Record excerpts START

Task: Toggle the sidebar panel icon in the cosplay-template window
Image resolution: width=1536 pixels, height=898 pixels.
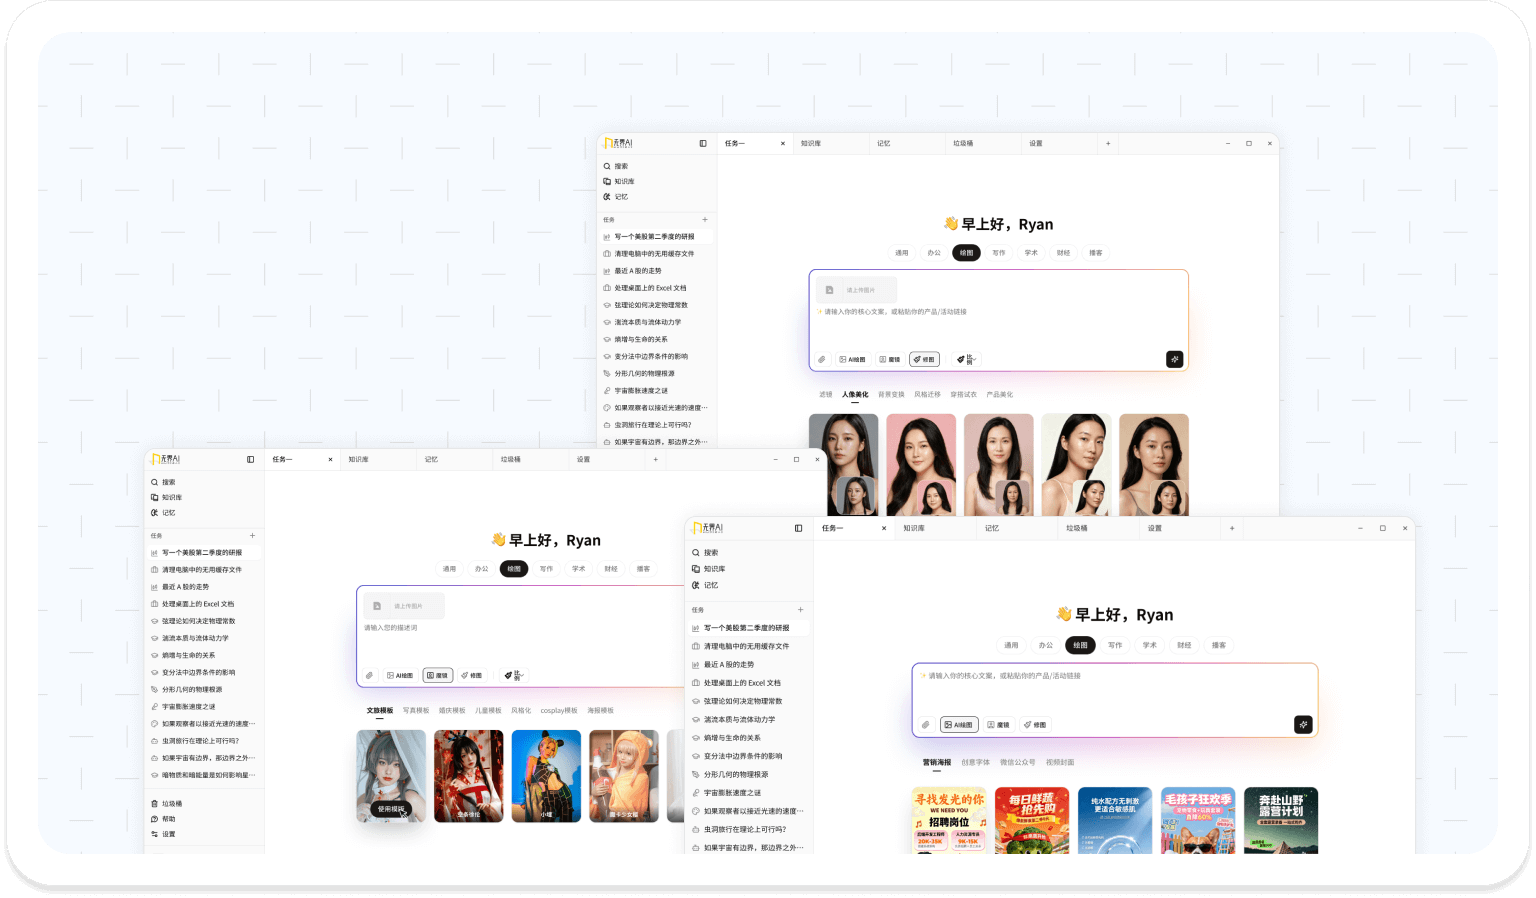Action: (x=250, y=460)
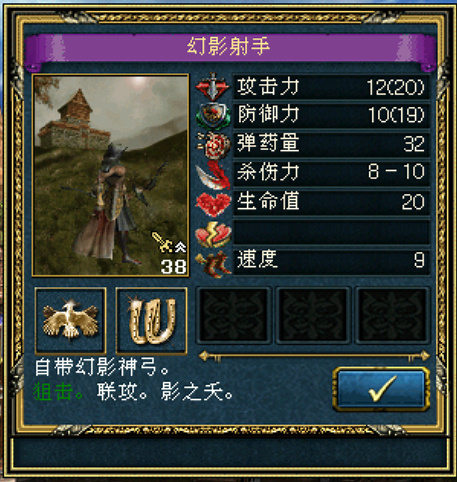The image size is (457, 482).
Task: Click the small sword morale indicator
Action: (x=169, y=242)
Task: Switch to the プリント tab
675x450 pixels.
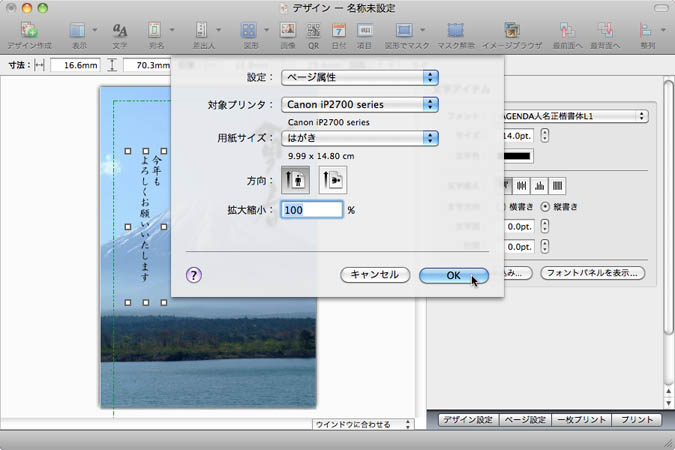Action: (636, 421)
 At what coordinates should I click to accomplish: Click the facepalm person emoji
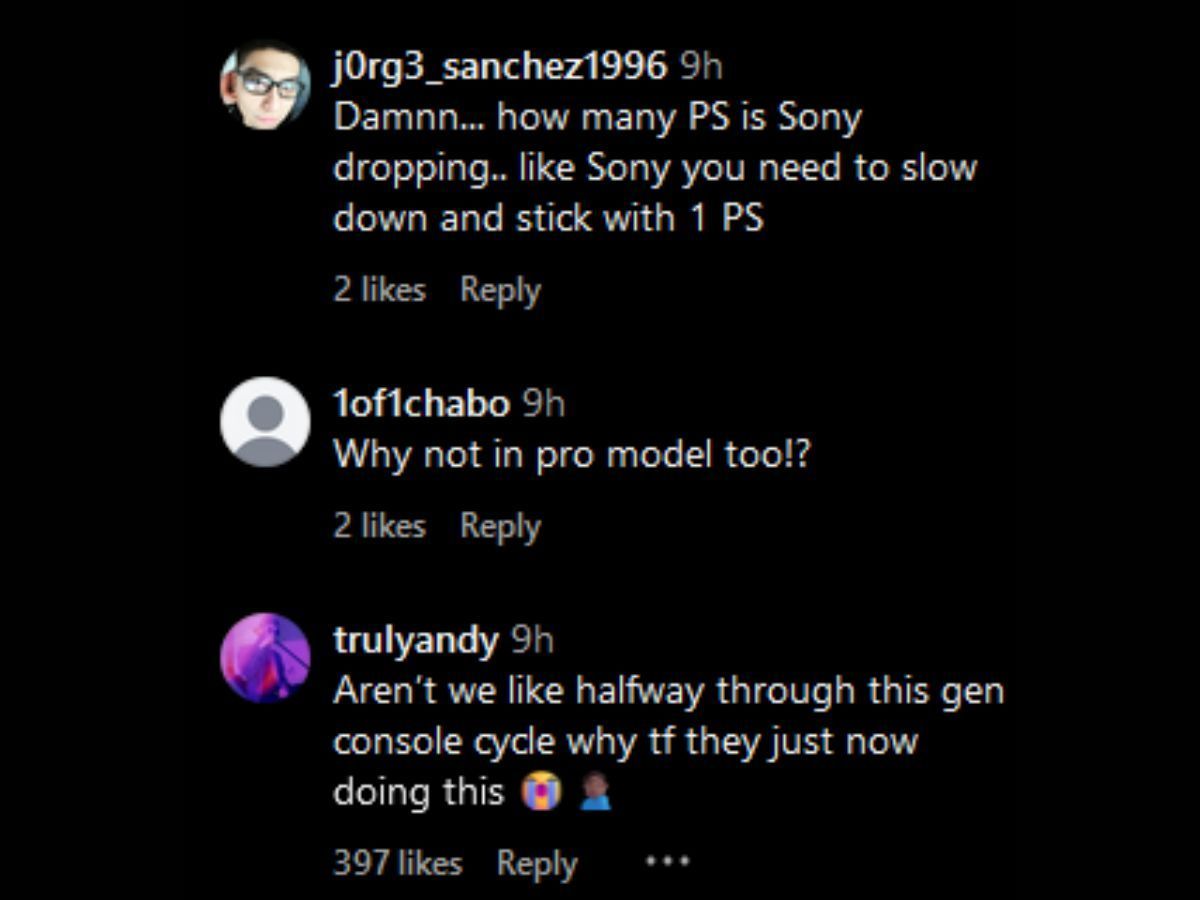[x=595, y=794]
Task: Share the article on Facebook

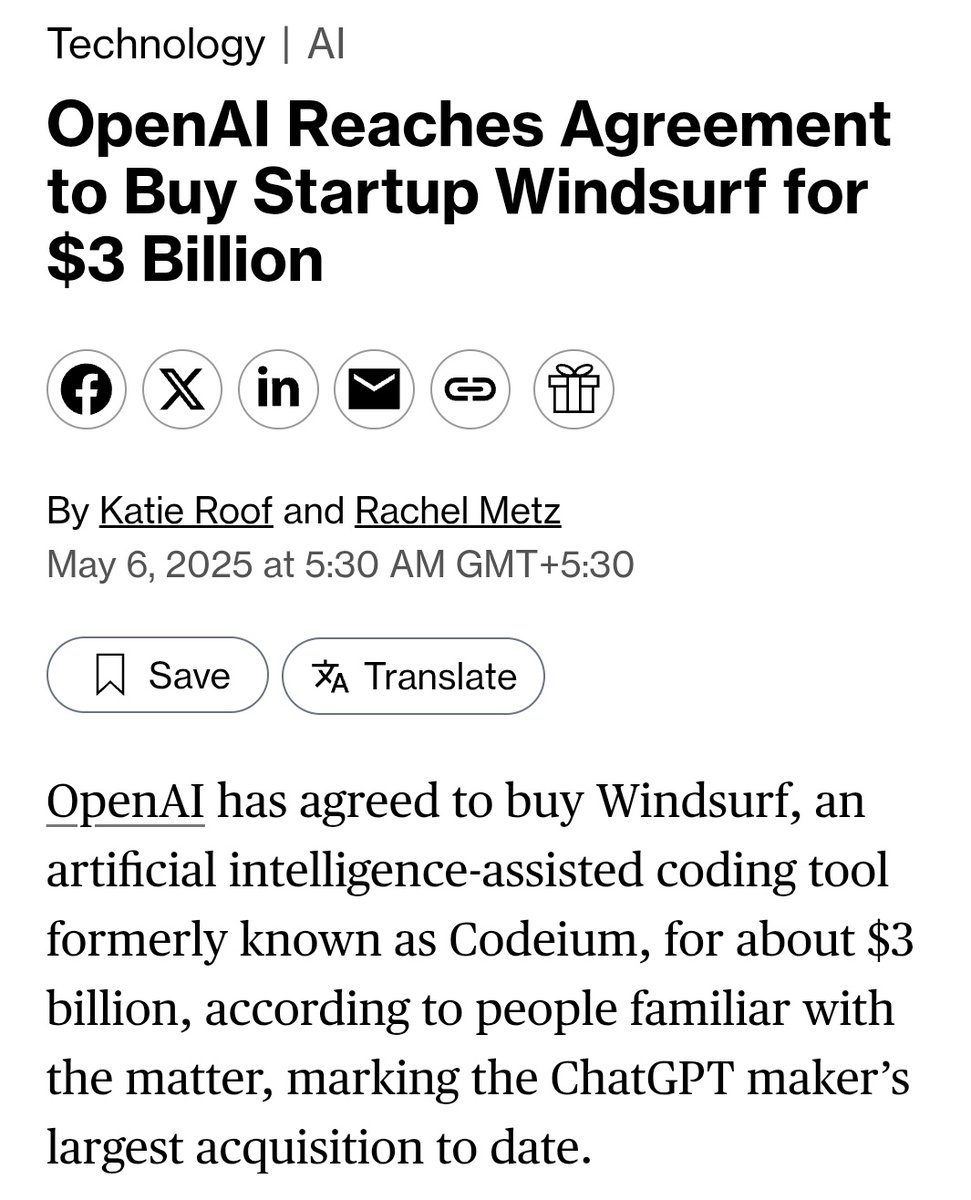Action: click(86, 389)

Record excerpts END

Exercise details >> An acceptable answer holds exactly the lines from the one with "At what coordinates" through the end of the entries above, both ends kept, and no pictures at all.

Answer space >>
 At what coordinates should I click to accomplish: Click the facepalm person emoji
[x=595, y=794]
Task: Share the article on Facebook

Action: click(86, 389)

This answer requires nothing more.